[start DATA PROVIDED]

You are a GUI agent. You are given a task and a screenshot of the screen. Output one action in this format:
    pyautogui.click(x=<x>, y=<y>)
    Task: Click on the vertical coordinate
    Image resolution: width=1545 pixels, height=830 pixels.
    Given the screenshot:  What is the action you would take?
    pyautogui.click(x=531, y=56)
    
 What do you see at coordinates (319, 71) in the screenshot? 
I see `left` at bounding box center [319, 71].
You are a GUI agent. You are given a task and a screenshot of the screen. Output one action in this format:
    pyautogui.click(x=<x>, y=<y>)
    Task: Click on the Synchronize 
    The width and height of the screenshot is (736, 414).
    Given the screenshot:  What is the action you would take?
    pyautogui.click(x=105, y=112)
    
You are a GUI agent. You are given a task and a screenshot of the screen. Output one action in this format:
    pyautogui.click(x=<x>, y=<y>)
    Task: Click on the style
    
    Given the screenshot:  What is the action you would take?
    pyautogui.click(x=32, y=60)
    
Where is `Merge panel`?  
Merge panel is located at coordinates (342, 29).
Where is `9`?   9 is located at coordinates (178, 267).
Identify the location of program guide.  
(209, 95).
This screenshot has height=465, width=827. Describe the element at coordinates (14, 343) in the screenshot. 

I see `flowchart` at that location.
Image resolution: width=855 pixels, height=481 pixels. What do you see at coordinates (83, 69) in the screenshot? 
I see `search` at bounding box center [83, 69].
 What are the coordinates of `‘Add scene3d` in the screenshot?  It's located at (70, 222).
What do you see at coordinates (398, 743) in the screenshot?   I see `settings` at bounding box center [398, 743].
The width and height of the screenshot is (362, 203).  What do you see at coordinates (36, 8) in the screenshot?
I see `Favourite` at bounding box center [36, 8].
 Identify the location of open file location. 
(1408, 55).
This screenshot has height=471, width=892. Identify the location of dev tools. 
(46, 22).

[end DATA PROVIDED]

• **EXERCISE DIRECTIONS**
Copy the entries above word for word, from the line containing "This screenshot has height=471, width=892." through the last line of the entries.

• **REPLY**
This screenshot has height=471, width=892. Identify the location of dev tools. 
(46, 22).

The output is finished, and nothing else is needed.